Monday, March 5, 2012

A Classic Audio Amplifier

I have always wanted to design a "classic" audio amplifier. One that is "no compromise", meaning that it has everything it needs, and nothing it doesn't. Due to cost or time constraints, I have designed amplifiers in the past that have been sub-optimal. I remember one in particular: It was a studio amplifier for a radio station. It was about 20 watts, and used the usual differential input, a voltage amplifier, and a current amplifier output stage. But, it was the simplest thing that could possibly work -- there were compromises.
  • The diff amp used a simple resistor current source, and it had a simple resistor output stage. 
  • The voltage amplifier was connected to the diff amp's non-inverting output; the inverting output was ignored (a common practice).
  • The voltage amplifier used a resistor as the current source; it did not have an active current source, or a "bootstrap" to regulate the current.
  • The voltage amplifier also did not have a Cdom capacitor to establish a dominant HF pole (for feedback stability).
  • The output stage used a couple of internally connected Darlington transistors instead of discrete parts for the emitter follower output.
Despite all this, the amplifier had very low distortion numbers, it sounded fantastic, and it was unconditionally stable. All in all, it was a very successful amplifier.

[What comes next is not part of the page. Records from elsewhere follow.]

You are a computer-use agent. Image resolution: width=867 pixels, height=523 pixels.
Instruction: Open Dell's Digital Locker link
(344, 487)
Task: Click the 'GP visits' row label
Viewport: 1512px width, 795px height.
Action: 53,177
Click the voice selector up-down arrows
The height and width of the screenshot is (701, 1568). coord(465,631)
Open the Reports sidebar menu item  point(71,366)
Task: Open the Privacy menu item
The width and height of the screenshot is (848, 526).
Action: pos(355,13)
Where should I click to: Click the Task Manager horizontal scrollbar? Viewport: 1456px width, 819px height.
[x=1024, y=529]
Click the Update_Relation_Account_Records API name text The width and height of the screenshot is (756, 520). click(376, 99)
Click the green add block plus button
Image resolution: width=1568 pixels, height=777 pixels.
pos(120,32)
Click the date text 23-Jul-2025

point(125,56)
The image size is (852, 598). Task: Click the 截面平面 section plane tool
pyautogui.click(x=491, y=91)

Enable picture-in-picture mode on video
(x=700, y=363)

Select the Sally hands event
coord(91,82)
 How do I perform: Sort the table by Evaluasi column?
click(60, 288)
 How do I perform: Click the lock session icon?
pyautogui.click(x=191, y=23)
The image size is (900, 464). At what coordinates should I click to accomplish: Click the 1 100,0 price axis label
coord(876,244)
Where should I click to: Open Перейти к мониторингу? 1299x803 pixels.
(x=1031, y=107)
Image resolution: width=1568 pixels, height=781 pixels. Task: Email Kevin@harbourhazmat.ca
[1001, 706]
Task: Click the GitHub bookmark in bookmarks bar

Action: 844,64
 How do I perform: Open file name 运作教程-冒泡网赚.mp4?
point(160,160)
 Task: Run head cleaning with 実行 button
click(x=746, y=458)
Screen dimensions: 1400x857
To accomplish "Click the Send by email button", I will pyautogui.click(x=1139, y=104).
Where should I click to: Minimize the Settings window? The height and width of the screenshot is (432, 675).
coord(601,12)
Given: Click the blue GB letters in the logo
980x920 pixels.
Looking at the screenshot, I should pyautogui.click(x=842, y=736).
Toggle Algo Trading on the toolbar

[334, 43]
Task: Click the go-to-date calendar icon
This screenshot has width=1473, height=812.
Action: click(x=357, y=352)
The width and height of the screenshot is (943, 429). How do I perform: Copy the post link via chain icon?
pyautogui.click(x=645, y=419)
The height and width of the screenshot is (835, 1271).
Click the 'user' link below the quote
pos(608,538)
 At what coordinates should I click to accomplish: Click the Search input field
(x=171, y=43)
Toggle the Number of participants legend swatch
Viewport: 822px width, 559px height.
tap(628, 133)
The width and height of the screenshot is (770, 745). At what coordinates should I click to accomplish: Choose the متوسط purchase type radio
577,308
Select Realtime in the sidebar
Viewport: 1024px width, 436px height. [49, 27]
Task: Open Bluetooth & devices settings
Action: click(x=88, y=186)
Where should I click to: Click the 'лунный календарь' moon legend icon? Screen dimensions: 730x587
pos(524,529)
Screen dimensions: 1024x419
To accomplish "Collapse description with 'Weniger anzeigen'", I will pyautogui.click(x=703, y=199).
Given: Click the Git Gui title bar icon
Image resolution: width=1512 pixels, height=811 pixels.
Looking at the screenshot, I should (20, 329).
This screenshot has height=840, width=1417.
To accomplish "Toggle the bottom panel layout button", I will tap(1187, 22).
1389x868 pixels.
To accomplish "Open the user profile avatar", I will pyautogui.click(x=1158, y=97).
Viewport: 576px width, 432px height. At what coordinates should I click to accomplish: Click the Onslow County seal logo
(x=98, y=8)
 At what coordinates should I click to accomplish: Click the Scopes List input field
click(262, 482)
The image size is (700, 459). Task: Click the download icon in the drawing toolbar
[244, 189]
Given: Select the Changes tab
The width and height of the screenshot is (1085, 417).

Still, I always wanted to revisit that design, and add the missing elements:
  • Add a current source to the diff amp. 
  • Add a current mirror to the diff amp (to use the output from both transistors in the long-tailed pair).
  • Add a current source to the voltage amp. I prefer a current source over bootstrapping, although I have seen some very good amplifiers use bootstrapping. I just think a current source may be more reliable and less dodgy to analyze.
  • Add Cdom to the voltage amp, to establish a dominant HF pole to design around, and set predictable phase margins for feedback.
  • Use Sziklai configuration for the current output stage, using discrete parts. 
There are many advantages to the Sziklai configuration that I had not been aware of until I started studying it  recently. One of the huge advantages is that the final output device is inside the feedback loop of the driver (pseudo-emitter follower). In other words, the driver behaves like an emitter-follower, but the output device does all the heavy lifting. This means when the gain increases on the final device due to high temperature, it doesn't cause thermal runaway. The bias network doesn't have to track the final BE drop; only the driver BE drop. Since the driver doesn't heat up nearly as much as the final, bias compensation is much simpler, and almost unconditionally stable. I have an idea for a unique way to track temperature that would be very easy to implement.

The Sziklai configuration does have the potential to oscillate, whereas a Darlington emitter follower doesn't, but that is fairly easy to control, and the thermal stability advantage seems to more than make up for it.

I will be blogging the development of a 40 ~ 60 watt design in the upcoming weeks and months. I'll post a preliminary schematic soon.